Problem requirements: Present every line of the rows below as a JSON list of strings, one string per line, skipping blank lines and leaving out the pictures.

+--

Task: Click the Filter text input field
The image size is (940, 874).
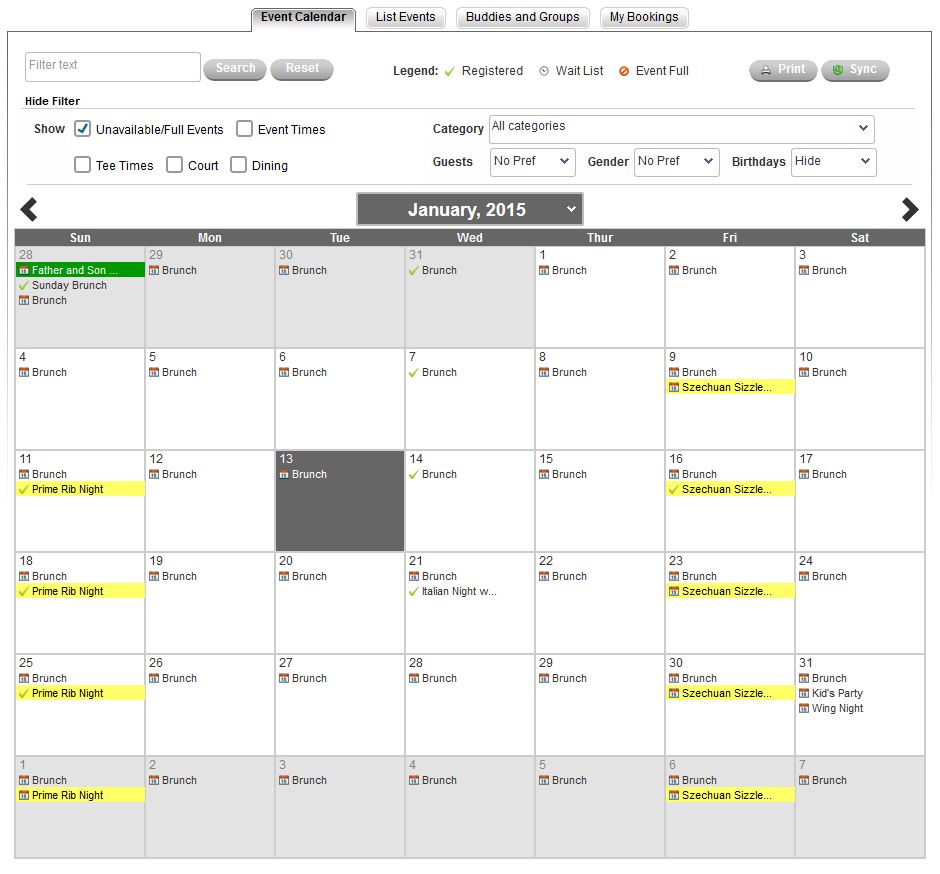Action: (x=112, y=67)
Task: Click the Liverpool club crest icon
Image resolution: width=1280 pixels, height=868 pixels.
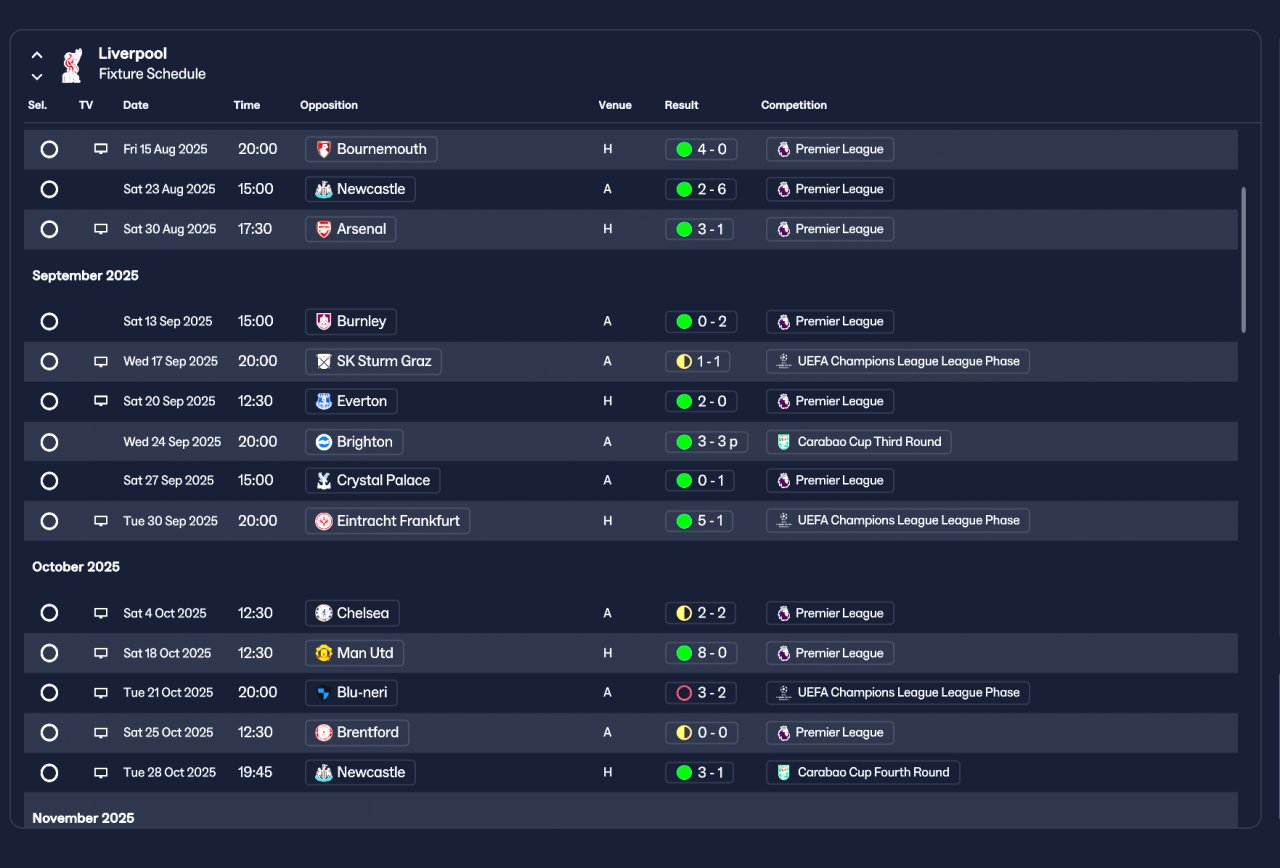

+--

Task response:
[
  "Task: Click the Filter text input field",
  "The image size is (940, 874).",
  "Action: (x=112, y=67)",
  "Task: Click the Liverpool club crest icon",
  "Image resolution: width=1280 pixels, height=868 pixels."
]